Passage shown:

════════

Explicit expressions are obtained for charmed and light quark
distributions. A comparison is made with standard IC model predictions.
It is shown that such a modification of the IC model leads
to better agreement with the $pN$ and $\pi N$ data on $\JP$ production
at low energies and allows to avoid a contradiction to experimental
data at high energy.

\vspace*{3.0cm}
\leftline{\small{\copyright Moscow State University, 
Institute of Nuclear Physics}}

\vfill\eject

\bigskip
\section{Preface}

\npar
Evidence for an excess of charm production at high $x_F$
observed in a number of experiments on
proton--proton \cite{Drij79} and muon--proton \cite{EMC82} collisions
stimulated the development of the model with an assumption that
the hadron wave function decomposition may contain
the \hbox{$\vert\,uud\ac c>$} Fock state component.
The first theoretical estimation for the charmed particles production
due to nonpertubative charm component inside the proton has been made 
by S.Brodsky et al. in \cite{Brodsky80} using old--fashioned
pertubation theory.

════════

Material:

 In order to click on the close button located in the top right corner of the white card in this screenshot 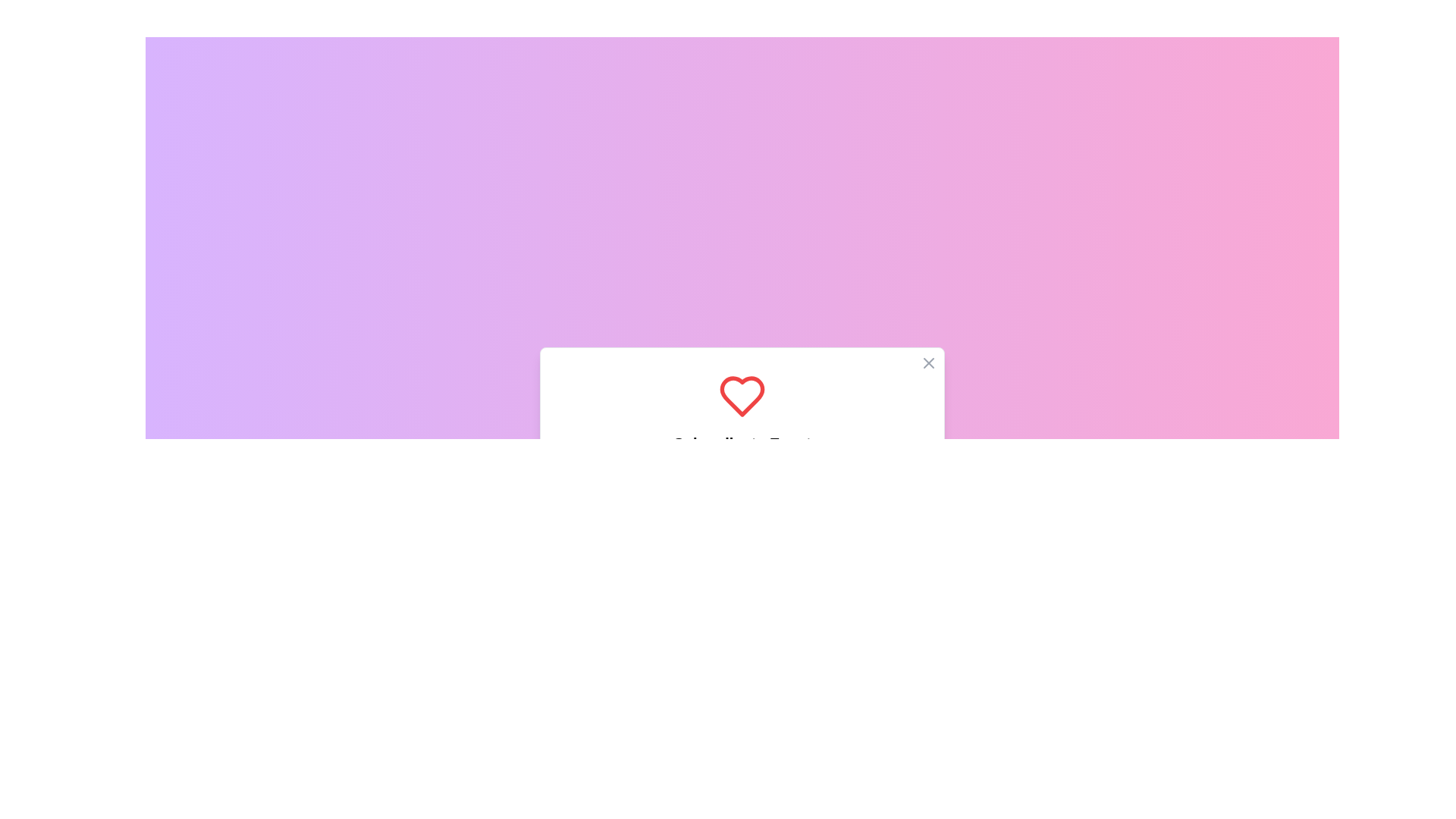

════════

Aim of the exercise: Copy out, word for word, the whole passage above about charmed quark distributions.

Complete output:
Explicit expressions are obtained for charmed and light quark
distributions. A comparison is made with standard IC model predictions.
It is shown that such a modification of the IC model leads
to better agreement with the $pN$ and $\pi N$ data on $\JP$ production
at low energies and allows to avoid a contradiction to experimental
data at high energy.

\vspace*{3.0cm}
\leftline{\small{\copyright Moscow State University, 
Institute of Nuclear Physics}}

\vfill\eject

\bigskip
\section{Preface}

\npar
Evidence for an excess of charm production at high $x_F$
observed in a number of experiments on
proton--proton \cite{Drij79} and muon--proton \cite{EMC82} collisions
stimulated the development of the model with an assumption that
the hadron wave function decomposition may contain
the \hbox{$\vert\,uud\ac c>$} Fock state component.
The first theoretical estimation for the charmed particles production
due to nonpertubative charm component inside the proton has been made 
by S.Brodsky et al. in \cite{Brodsky80} using old--fashioned
pertubation theory.